A quantitative damage assessment study was performed by executing the 3D ERT forward and inverse algorithms on the undamaged lattice structure, as well as on assumed single-defect cases. Defect severity was simulated by considering two defect propagation situations in an interior strut (strut 1), where the size of the damage feature could grow along the length or depth of the strut. Damage propagating along the strut length was modeled by assigning 0 S/m to adjacent finite elements in the longitudinal direction of the initial damage site, while damage propagating along depth considered 0 S/m elements in the transverse direction and along the strut cross-section. A fully damaged strut was simulated by assigning 0 S/m to all elements along the strut cross-section (i.e., the strut is completely broken).

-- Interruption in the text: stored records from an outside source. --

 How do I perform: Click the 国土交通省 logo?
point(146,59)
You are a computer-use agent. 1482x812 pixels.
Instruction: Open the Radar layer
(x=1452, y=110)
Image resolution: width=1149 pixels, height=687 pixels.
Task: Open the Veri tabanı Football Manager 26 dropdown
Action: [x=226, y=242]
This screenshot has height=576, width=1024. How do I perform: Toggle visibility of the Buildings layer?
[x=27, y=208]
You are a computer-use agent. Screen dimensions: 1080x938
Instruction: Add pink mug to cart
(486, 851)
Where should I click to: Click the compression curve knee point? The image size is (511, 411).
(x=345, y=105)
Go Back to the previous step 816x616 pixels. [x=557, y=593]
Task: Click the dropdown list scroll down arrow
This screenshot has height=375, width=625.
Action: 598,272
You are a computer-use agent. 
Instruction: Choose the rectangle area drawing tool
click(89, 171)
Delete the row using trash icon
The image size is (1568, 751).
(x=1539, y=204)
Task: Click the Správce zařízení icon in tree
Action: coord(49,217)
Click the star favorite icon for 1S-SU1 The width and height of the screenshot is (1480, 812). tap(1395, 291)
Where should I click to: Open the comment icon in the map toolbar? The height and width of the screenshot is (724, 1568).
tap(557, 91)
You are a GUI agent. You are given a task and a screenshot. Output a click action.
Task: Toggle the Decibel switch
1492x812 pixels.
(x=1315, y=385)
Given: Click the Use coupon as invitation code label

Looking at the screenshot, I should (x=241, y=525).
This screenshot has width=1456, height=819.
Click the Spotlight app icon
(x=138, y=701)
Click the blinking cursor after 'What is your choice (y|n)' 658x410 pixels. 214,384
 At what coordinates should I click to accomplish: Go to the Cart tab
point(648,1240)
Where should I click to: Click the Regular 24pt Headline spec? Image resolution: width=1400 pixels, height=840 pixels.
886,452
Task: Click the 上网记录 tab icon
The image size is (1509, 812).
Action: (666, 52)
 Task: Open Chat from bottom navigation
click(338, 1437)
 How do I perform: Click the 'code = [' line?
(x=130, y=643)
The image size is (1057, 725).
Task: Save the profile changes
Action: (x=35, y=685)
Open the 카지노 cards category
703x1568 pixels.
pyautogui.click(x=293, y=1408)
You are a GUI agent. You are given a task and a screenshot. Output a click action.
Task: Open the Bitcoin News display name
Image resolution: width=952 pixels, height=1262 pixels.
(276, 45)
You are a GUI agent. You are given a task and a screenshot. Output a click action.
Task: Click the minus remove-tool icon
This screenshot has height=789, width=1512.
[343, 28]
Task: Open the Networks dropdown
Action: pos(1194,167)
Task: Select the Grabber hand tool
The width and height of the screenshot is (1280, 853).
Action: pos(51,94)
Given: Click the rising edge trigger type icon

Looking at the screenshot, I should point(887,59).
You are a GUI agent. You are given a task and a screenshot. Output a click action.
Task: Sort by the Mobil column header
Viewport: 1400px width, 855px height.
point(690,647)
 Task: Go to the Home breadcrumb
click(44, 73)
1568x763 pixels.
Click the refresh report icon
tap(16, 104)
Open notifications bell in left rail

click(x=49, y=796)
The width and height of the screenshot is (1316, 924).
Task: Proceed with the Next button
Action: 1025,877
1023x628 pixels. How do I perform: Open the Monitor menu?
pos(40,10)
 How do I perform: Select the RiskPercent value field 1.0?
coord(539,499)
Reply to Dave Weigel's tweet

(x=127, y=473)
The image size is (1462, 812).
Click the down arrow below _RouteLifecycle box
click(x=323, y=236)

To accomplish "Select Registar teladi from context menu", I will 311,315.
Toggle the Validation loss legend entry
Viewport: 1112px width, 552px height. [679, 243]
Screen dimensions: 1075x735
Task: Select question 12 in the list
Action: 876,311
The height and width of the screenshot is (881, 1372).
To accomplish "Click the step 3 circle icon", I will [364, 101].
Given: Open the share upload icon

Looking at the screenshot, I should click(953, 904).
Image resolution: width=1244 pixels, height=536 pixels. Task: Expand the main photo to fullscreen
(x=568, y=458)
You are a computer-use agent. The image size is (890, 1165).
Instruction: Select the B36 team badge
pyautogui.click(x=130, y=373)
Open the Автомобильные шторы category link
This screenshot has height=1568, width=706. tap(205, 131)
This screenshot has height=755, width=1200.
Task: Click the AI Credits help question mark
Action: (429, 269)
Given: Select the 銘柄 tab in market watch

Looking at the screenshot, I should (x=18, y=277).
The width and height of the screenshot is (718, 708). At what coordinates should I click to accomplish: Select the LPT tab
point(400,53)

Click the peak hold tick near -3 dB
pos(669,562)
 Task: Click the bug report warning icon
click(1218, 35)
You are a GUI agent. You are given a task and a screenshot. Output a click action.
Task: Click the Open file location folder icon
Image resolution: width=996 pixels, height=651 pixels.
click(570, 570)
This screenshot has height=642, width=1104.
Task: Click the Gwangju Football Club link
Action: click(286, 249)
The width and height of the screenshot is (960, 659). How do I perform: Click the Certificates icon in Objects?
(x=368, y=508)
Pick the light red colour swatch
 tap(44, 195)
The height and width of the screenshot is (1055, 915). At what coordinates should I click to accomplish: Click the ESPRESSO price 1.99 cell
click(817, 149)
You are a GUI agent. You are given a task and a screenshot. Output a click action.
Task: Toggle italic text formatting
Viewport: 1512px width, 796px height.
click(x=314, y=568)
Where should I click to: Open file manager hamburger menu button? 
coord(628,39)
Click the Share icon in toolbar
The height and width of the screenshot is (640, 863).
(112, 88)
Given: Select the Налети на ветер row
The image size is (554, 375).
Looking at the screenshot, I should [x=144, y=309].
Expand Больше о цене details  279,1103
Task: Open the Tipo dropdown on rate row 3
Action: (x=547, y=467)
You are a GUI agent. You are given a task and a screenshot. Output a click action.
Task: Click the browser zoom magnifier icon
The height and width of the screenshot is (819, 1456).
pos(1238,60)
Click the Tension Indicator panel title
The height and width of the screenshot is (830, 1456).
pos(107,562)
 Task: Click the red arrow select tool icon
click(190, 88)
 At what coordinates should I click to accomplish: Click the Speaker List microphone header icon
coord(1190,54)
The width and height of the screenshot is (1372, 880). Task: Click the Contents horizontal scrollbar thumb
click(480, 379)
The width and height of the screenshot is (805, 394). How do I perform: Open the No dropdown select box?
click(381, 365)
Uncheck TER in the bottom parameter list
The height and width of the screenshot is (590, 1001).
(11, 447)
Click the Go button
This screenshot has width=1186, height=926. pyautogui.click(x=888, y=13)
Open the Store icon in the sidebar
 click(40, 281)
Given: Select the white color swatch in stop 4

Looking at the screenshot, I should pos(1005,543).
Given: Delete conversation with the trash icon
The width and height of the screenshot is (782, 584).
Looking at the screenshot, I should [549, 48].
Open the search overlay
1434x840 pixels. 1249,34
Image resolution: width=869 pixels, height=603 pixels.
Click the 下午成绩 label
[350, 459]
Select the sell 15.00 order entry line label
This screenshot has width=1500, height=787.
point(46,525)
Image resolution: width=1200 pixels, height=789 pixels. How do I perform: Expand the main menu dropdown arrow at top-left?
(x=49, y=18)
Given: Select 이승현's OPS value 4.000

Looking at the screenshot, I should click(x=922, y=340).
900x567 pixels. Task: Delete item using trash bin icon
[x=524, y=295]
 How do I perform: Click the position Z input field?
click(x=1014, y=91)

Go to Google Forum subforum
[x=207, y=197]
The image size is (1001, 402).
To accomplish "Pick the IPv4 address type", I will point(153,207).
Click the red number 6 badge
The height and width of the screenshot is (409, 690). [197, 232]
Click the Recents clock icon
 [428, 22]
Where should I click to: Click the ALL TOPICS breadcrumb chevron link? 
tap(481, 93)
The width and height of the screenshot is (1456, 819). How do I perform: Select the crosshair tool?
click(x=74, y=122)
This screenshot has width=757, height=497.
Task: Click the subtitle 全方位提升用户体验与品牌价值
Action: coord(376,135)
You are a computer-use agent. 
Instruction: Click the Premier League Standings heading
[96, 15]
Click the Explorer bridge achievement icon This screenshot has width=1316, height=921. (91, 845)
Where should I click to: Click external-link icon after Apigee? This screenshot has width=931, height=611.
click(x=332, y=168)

To simulate a multi-defect damage case, an additional full strut length breakage was then introduced in strut 2 by assigning all finite elements within the strut to be 0 S/m. For each undamaged and damaged scenario, the 3D ERT forward problem was executed by applying direct current (DC) between all adjacent electrode pairs (i.e., adjacent current injection pattern) on each z- or 3 × 3 plane (Figure 4). The complete set of 504 boundary voltages calculated from the forward problem were corrupted with Gaussian white noise signal with a signal-to-noise ratio (SNR) of 66.2 dB, considering the measured SNR is between 65 dB and 68 dB and simulations conducted by Polydorides et al. [36]. The voltage dataset was then used as the input for the ERT inverse solver to reconstruct the 3D conductivity distribution of the lattice structure model.

3.2. Sensitivity Discussion

The sensitivity map relates the conductivity perturbation of each finite element to the corresponding variations in boundary electrode voltages. The magnitude of sensitivity is correlated to electric field propagation induced by current injected in a pair of boundary electrodes [33]. In general, the electric field in the center of the target would be much lower than near the boundary, resulting in lower sensitivity in the center. Figure 5a plots the summation of the absolute values of sensitivity for each finite element when the lattice structure was interrogated using the adjacent injection pattern (in logarithmic scale). The bright color in the central struts illustrates the decreased sensitivity at the center. Because of the in-plane current injection scheme, the sensitivity of vertical struts along the z-axis is lower than the in-plane struts. The hyperparameter in the inverse problem controls the number of valid SVD components of the sensitivity map. Usually, choosing a smaller hyperparameter will reserve more small SVD components and improve reconstructions of central conductivity changes [27]. However, it is difficult and inefficient to select the appropriate hyperparameter regarding conductivity perturbation happening in different regions of an open cell lattice structure.

Therefore, instead of adjusting the hyperparameter for different conductivity perturbation situations, a normalized sensitivity map was implemented. In accordance with the uniform normalized sensitivity map, the hyperparameter for a uniform conductivity perturbation in the entire region was chosen with the L-curve method for the reconstruction process [27]. In this case, the L-curve with the hyperparameter ranging from 10⁻¹³ to 10⁻⁴ is plotted in Figure 5b, and 10⁻⁷ (near the inflection point) was chosen.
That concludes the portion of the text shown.